> Required action
Produce an exact copy of the lines from the line containing "Screen dimensions: 1024x476" through the last line of the entries below, and only those lines.

Dataset entries

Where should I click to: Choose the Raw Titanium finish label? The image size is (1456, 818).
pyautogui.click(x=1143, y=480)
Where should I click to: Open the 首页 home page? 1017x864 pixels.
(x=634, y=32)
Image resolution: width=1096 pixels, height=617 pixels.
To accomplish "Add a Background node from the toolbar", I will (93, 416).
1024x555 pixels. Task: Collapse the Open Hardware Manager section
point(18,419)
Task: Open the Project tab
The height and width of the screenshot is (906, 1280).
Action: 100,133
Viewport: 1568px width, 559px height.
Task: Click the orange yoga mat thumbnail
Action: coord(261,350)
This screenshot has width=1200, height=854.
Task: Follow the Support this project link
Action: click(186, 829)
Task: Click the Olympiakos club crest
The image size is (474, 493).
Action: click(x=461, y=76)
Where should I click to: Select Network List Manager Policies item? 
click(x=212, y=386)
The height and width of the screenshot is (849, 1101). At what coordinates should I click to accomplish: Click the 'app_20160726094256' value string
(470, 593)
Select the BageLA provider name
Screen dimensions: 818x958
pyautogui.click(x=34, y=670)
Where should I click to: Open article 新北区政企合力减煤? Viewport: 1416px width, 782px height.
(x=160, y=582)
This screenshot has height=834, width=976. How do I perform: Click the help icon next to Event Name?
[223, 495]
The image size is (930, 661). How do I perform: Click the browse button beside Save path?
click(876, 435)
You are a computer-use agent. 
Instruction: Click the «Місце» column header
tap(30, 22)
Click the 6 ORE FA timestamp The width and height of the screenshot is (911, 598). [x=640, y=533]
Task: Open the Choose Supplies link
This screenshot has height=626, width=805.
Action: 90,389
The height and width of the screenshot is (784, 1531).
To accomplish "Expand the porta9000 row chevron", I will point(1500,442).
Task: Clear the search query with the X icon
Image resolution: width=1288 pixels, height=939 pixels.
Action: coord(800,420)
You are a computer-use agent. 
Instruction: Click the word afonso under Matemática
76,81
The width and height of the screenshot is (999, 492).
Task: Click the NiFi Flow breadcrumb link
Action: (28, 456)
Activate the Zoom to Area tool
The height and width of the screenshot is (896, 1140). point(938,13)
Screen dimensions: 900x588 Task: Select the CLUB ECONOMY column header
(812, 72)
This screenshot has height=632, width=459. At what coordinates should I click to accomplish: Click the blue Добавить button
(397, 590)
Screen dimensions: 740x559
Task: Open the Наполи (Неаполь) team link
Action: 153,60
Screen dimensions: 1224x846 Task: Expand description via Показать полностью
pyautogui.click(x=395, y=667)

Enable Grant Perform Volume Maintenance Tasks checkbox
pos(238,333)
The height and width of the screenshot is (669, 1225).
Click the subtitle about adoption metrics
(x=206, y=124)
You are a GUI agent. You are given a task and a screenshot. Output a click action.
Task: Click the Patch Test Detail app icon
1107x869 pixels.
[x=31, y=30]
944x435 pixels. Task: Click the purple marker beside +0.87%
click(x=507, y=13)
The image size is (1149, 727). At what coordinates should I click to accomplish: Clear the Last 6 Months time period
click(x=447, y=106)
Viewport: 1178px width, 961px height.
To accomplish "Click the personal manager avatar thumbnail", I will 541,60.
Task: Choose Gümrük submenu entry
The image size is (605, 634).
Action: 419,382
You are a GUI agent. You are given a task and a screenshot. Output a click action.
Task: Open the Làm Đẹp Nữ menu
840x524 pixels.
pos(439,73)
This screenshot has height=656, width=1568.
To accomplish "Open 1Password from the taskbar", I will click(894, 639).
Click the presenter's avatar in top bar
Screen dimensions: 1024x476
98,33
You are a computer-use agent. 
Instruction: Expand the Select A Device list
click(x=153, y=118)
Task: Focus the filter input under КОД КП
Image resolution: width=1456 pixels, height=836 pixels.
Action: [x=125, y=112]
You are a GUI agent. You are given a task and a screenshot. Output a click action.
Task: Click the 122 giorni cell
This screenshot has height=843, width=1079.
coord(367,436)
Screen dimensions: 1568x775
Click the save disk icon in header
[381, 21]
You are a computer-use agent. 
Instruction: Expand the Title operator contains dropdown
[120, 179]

> Response area
Screen dimensions: 1024x476
98,33
You are a computer-use agent. 
Instruction: Expand the Select A Device list
click(x=153, y=118)
Task: Focus the filter input under КОД КП
Image resolution: width=1456 pixels, height=836 pixels.
Action: [x=125, y=112]
You are a GUI agent. You are given a task and a screenshot. Output a click action.
Task: Click the 122 giorni cell
This screenshot has height=843, width=1079.
coord(367,436)
Screen dimensions: 1568x775
Click the save disk icon in header
[381, 21]
You are a computer-use agent. 
Instruction: Expand the Title operator contains dropdown
[120, 179]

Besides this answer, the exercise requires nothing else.